The senior Auburn shooting guard finished an abysmal first half with zero points. Brown missed all six of his shot attempts, including his three tries from 3-point range. He wasn't alone. His fellow all-SEC backcourt standout Jared Harper walked into halftime without any points, as well. It was a stark contrast to Missouri's 50 percent success rate from deep.
But Brown, recognizing the two-point halftime lead in spite of this, wasn't too worried.
"Sometimes it just takes a little time," Brown said after the 10-point win over Missouri. "I didn't really think about that. It's not my first time being scoreless at halftime. No matter how many shots I miss, my teammates trust me. They have the same feeling in me and same confidence in me no matter what."
The time was right 3 minutes and 58 seconds after halftime.
Still scoreless, Auburn clung to a three-point lead early in the second half. Harper missed a layup, but Horace Spencer — perhaps the difference-maker in the win — gathered the offensive rebound. He found Brown in open space. Brown launched it from 3-point range and sank his first points of the game.
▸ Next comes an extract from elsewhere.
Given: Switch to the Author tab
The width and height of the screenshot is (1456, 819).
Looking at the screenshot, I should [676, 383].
Auburn's cold shooting performance would soon take a 180-degree flip.
"We can go from cold to hot real quick," Chuma Okeke said postgame. "We can also go from hot to cold, but then we can snap back and go right back to hot."
Once the first one dropped, Brown saw blood.
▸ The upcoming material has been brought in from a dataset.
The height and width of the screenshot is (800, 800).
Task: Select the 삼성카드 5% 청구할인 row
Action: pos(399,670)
Missouri big man Jeremiah Tilmon followed Brown's first points with a quick bucket. Auburn didn't hesitate with its pace back the other way. Again, Brown hit another 3-point. A Harper steal immediately after pushed the break again. The ball returned to Brown's hands who hit his third 3-pointer in as many possessions.
Brown scored zero points in the first 24 minutes. He scored nine in the next 78 seconds.
"It's a whole different level of confidence within yourself because you're finally able to see one go through the net," Brown said. "That was big for me because I hadn't seen one go through the net the whole first half. Just to be able to see one go through, I knew there would be several more."
The second of three makes pushed Brown into solo fourth place in all-time 3-point makes by an SEC player, passing former Tennessee great Allan Houston.
Brown's 3-point barrage forced a Missouri timeout. The Auburn senior addressed the Tigers friendly crowd who responded to their star shooting guard's sudden revival in Bridgestone Arena. By game's end, Brown was Auburn's leading scorer at 17, one of five Tigers to reach double figures in the victory.
It created a 10-point separation that — despite Missouri's 15-of-30 outing from 3 — pushed Auburn over the edge, grabbing its first SEC Tournament win since 2015.
"The energy changed. The momentum of the game changed. Our defensive intensity picked up. We got a few more stops once I got those shots to go down," Brown said. "It just felt like the whole mood of the team changed after I got a couple shots to go down."